-------- Exercise data

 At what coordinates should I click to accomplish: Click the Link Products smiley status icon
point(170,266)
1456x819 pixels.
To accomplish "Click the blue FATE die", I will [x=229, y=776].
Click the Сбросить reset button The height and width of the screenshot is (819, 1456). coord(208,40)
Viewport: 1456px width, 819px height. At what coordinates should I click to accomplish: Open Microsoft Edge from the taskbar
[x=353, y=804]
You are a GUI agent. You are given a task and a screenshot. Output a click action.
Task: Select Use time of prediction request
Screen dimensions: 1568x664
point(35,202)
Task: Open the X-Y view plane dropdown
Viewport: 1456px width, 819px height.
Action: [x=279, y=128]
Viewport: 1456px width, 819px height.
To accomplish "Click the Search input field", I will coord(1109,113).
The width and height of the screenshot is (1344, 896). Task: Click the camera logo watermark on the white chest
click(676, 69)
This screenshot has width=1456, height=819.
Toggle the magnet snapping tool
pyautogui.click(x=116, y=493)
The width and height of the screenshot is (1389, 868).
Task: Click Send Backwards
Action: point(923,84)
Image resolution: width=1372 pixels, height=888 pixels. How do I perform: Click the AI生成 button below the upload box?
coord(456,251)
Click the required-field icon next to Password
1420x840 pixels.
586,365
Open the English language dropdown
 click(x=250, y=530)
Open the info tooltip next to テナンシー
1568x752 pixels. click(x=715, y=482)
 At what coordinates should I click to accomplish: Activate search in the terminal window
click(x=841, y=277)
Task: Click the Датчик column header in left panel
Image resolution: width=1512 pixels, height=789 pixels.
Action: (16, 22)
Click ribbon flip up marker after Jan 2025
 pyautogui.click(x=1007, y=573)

----------------

### [Work to be completed]
Your response should be made up of the lines in the data that contain the word "field".

### [Output for this task]
To accomplish "Click the Search input field", I will coord(1109,113).
Click the required-field icon next to Password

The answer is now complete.